* **WRITTEN PROBLEM**: Reproduce each of the entries below word for word, with nothing changed.

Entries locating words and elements

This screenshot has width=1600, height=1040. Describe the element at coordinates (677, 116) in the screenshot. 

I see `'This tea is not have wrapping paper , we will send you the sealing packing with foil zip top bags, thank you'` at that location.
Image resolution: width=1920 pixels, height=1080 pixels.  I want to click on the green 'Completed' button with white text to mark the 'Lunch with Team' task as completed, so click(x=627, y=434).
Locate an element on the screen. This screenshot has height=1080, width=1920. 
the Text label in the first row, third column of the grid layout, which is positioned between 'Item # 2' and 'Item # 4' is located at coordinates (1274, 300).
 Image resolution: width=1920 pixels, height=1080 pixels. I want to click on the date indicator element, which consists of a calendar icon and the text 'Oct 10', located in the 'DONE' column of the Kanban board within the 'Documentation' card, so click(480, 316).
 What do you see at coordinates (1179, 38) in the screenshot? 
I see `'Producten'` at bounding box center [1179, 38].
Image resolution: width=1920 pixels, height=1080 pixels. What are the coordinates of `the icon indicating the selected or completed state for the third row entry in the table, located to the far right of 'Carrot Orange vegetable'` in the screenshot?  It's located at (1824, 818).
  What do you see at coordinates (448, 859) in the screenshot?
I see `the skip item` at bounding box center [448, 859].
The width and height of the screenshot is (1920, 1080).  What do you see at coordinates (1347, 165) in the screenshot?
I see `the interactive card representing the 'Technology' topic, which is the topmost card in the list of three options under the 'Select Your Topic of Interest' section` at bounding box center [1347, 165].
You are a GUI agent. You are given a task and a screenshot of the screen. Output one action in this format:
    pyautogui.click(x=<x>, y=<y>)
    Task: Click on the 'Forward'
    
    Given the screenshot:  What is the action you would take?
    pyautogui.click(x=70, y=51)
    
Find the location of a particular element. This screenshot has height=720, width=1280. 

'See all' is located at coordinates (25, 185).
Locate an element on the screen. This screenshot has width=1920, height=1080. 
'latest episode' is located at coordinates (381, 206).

* **RESULT OF THE EXERCISE**:
This screenshot has width=1600, height=1040. Describe the element at coordinates (677, 116) in the screenshot. 

I see `'This tea is not have wrapping paper , we will send you the sealing packing with foil zip top bags, thank you'` at that location.
Image resolution: width=1920 pixels, height=1080 pixels.  I want to click on the green 'Completed' button with white text to mark the 'Lunch with Team' task as completed, so click(x=627, y=434).
Locate an element on the screen. This screenshot has height=1080, width=1920. 
the Text label in the first row, third column of the grid layout, which is positioned between 'Item # 2' and 'Item # 4' is located at coordinates (1274, 300).
 Image resolution: width=1920 pixels, height=1080 pixels. I want to click on the date indicator element, which consists of a calendar icon and the text 'Oct 10', located in the 'DONE' column of the Kanban board within the 'Documentation' card, so click(480, 316).
 What do you see at coordinates (1179, 38) in the screenshot? 
I see `'Producten'` at bounding box center [1179, 38].
Image resolution: width=1920 pixels, height=1080 pixels. What are the coordinates of `the icon indicating the selected or completed state for the third row entry in the table, located to the far right of 'Carrot Orange vegetable'` in the screenshot?  It's located at (1824, 818).
  What do you see at coordinates (448, 859) in the screenshot?
I see `the skip item` at bounding box center [448, 859].
The width and height of the screenshot is (1920, 1080).  What do you see at coordinates (1347, 165) in the screenshot?
I see `the interactive card representing the 'Technology' topic, which is the topmost card in the list of three options under the 'Select Your Topic of Interest' section` at bounding box center [1347, 165].
You are a GUI agent. You are given a task and a screenshot of the screen. Output one action in this format:
    pyautogui.click(x=<x>, y=<y>)
    Task: Click on the 'Forward'
    
    Given the screenshot:  What is the action you would take?
    pyautogui.click(x=70, y=51)
    
Find the location of a particular element. This screenshot has height=720, width=1280. 

'See all' is located at coordinates (25, 185).
Locate an element on the screen. This screenshot has width=1920, height=1080. 
'latest episode' is located at coordinates (381, 206).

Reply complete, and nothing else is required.